Soon after university, people have a year or so before those student loan payment bills start swallowing good chunks of hard-earned pay cheques. Then comes the mortgage bills, car loans and numerous other loan payment bills. Most Australians or New Zealanders are clueless when it comes to paying off multiple loans at the same time. Some choose debt consolidation help ( click here if you need it )which could potentially bring forth more problems, and others end up missing payments and fumbling. Even if you pay the minimum each month, your loan bills never seem to cease. It’s time to think about what you could be doing wrong to make your loan interest rates pile up.
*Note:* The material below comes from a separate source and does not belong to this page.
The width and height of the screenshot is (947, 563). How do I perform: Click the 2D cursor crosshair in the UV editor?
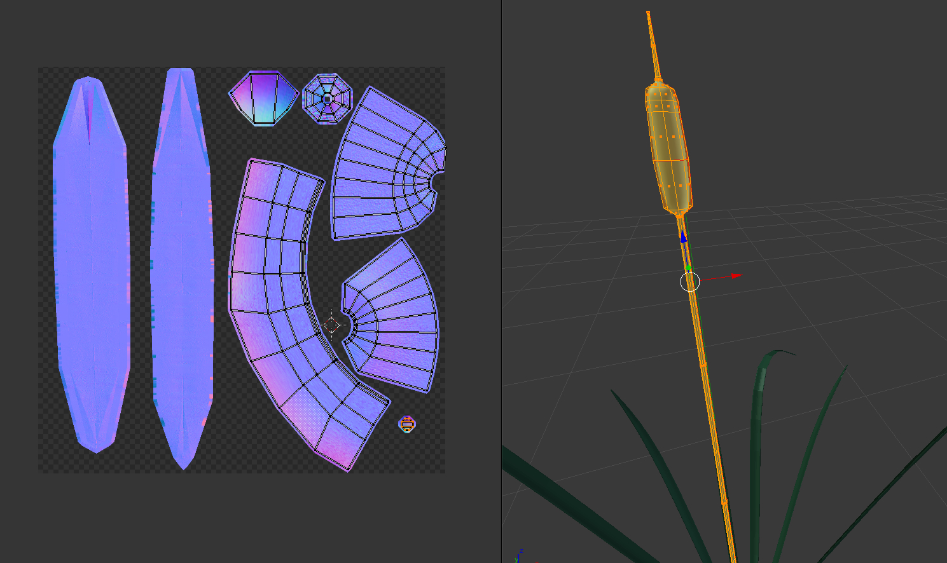point(333,325)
● You don’t track your monthly expenses
Can you tell how much you owe this month on your mortgage apart from your student loan bills without looking at the papers? No is not an acceptable answer. You should keep meticulous records of how much you owe each month to better manage your finances. Draw up a basic expenditure chart and list all loans you currently have and the interest rate for each. Any special circumstances due to a debt agreement or similar conditions should be noted down too. Now, you can easily see which loans cost the most and how much you should allocate each month per loan.
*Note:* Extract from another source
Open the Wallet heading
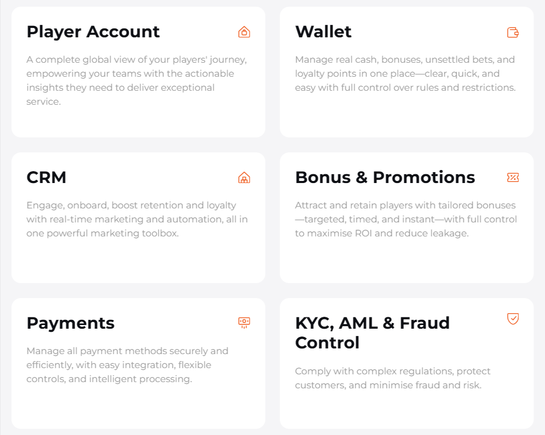The width and height of the screenshot is (545, 435). coord(323,32)
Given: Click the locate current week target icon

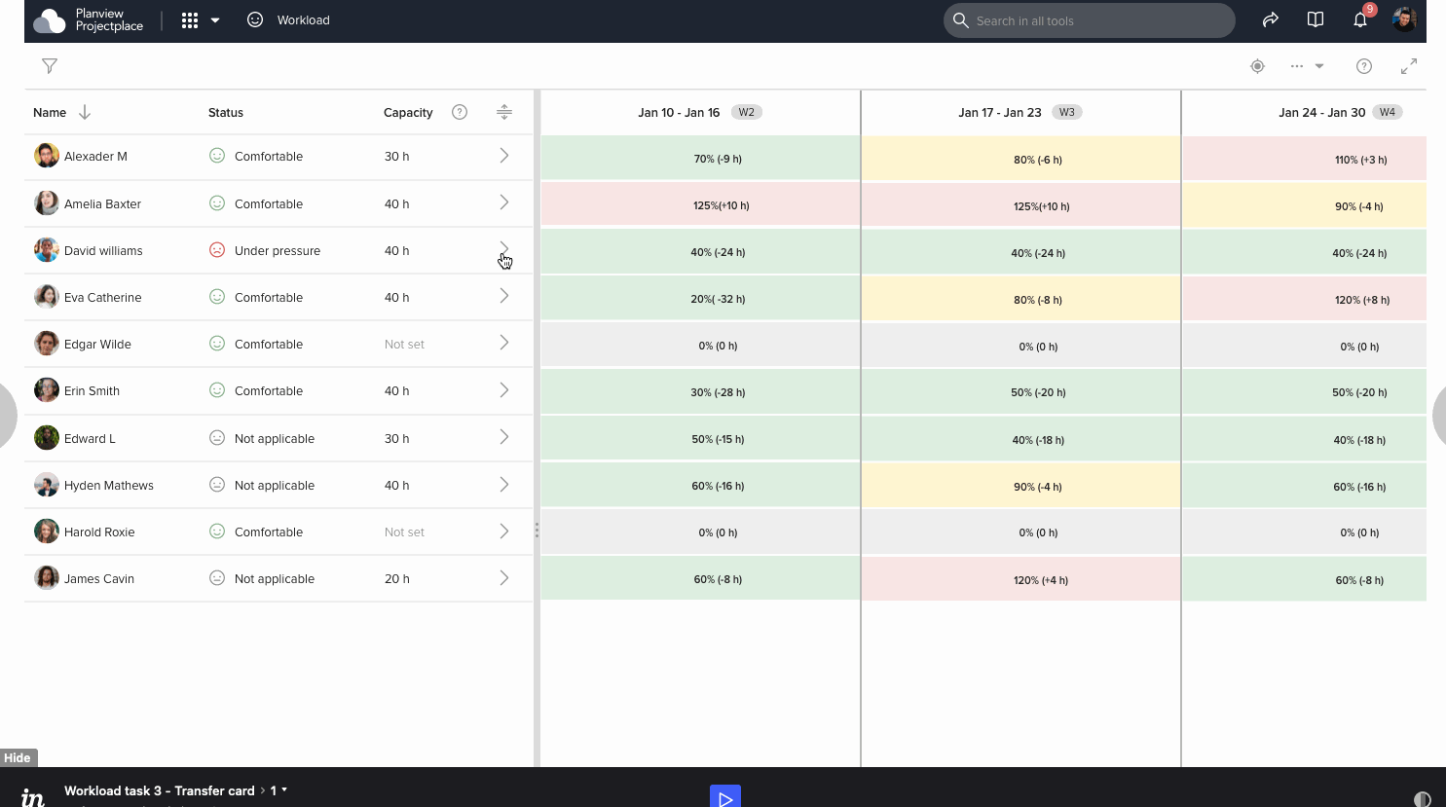Looking at the screenshot, I should pyautogui.click(x=1257, y=66).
● You prioritize high-interest loans over others
This is a rookie mistake. It might make sense to pay off the property loans with the highest interest rates first. After all, an interest rate of about 25% doubles in two or three years. The problems start when people choose to pay off these hefty loans and ignore smaller loans with low interest rates. You may manage to somehow pay off a massive loan, but you’ll end up missing payments of small loans and defaulting without even realizing. Missed payments on any loan will get you flagged as a financial delinquent. Defaults result in ruined credit scores. You’ll most likely get slapped with late fees and charge offs that make those small loans as expensive as a mortgage. You can easily avoid this scenario by paying off smaller loans as soon as possible. You’ll also feel a great sense of accomplishment once the loan pile gets smaller.
● You don’t push for leniency
Many banks have loan forgiveness and leniency options for debtors under excessive financial strain. Say you took out a $100,000 student loan, but after you’ve graduated, the entry-level job you found barely covers the rent. Your bank could sympathize with your plight and extend your leniency period. Some banks even reduce interest rates or the size of the loan if their client is stuck in a low-income job. Those who work in the public service sector, such as teachers, can petition for loan forgiveness. Ask your creditor if such options are available to you.
Despite how much stress you come under, don’t give up. Don’t end up making stupid decisions either, such as using your house as collateral for your credit card debt. Think thrice before hiring agencies or brokers who promise to settle all your loans in two or three years. Often the service fee they charge is higher than your combined loan payments.